Os pistoleiros do Caruaru
27 juin 2006 à 16:31
Précision linguistique : Ici, le Ghana s’écrit Gana, cela n’a rien à voir, mais le Caruaruense s’en fout, il se demande qui va bien pouvoir jouer contre le Brésil en finale. J’ai tenté de lui faire comprendre qu’il y a des matchs entre temps, que ce n’est pas la coupe de l’America... Mais la coupe de l’America, ici... Reste que pour désigner le Ghana au Brésil, la télévision s’en charge de manière aussi folklorique que quand elle parle des Indiens d’Amazonie.
En parlant d’Indiens, je n’en dénombre pas autant que des cow-boys dans les parrages - je n’ai pas cherché comment on dit cow-boy, mon voisin me dit vaqueiros, boiadeiros... -, sûr que l’ambiance western ressentie à l’arrivée se confirme. Les saloons du coin regorgent de boissons à base de bestioles méconnues, les chapeaux de cuir surpassent en nombre les casquettes. En marchant dans la rue, madame se fait bousculer, je me retourne pour gronder, je me retrouve nez à trogne avec un cheval, surmonté d’un sherif local.
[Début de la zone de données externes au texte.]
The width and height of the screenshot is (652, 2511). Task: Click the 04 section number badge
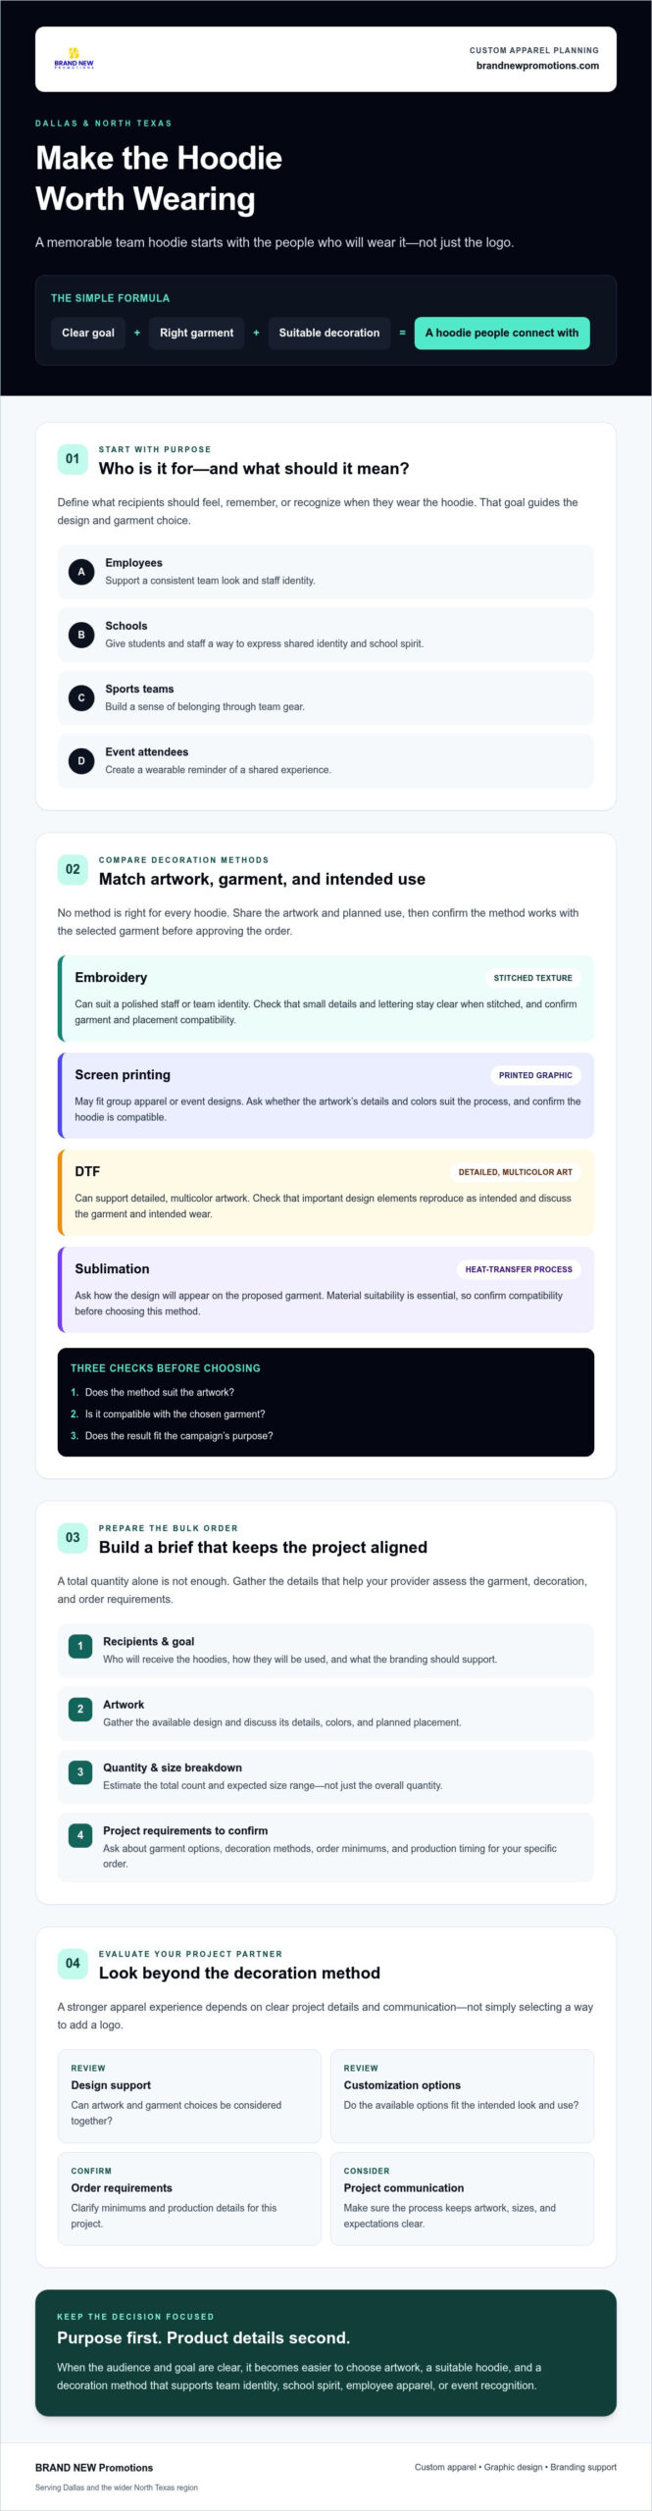pyautogui.click(x=73, y=1963)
Ici les tongs Ipanema sont troquées contre une espèce de bottes de cuir à étoiles, cirées contre un demi real par les gosses des quartiers pop’ de Caruaru. Ici on fait chanter les voix graves et les mots tristes lors de "repentistas" accompagnées de violão - un faux frère, c’est la guitare -, ici on regarde les vaches boire et le linge sécher. Ici les pétards sautent, ça remplace les flingues, quoique qu’il arrive aux flingues de faire leur sortie lors des règlements de compte, on les trouve aussi au tir à la carabine de la foire du coin. Et ici, dans le souffle des rues vidées de ses habitants, le match va commencé, et le western ferme la parenthèse, parce que c’est quand même un peu le Brésil.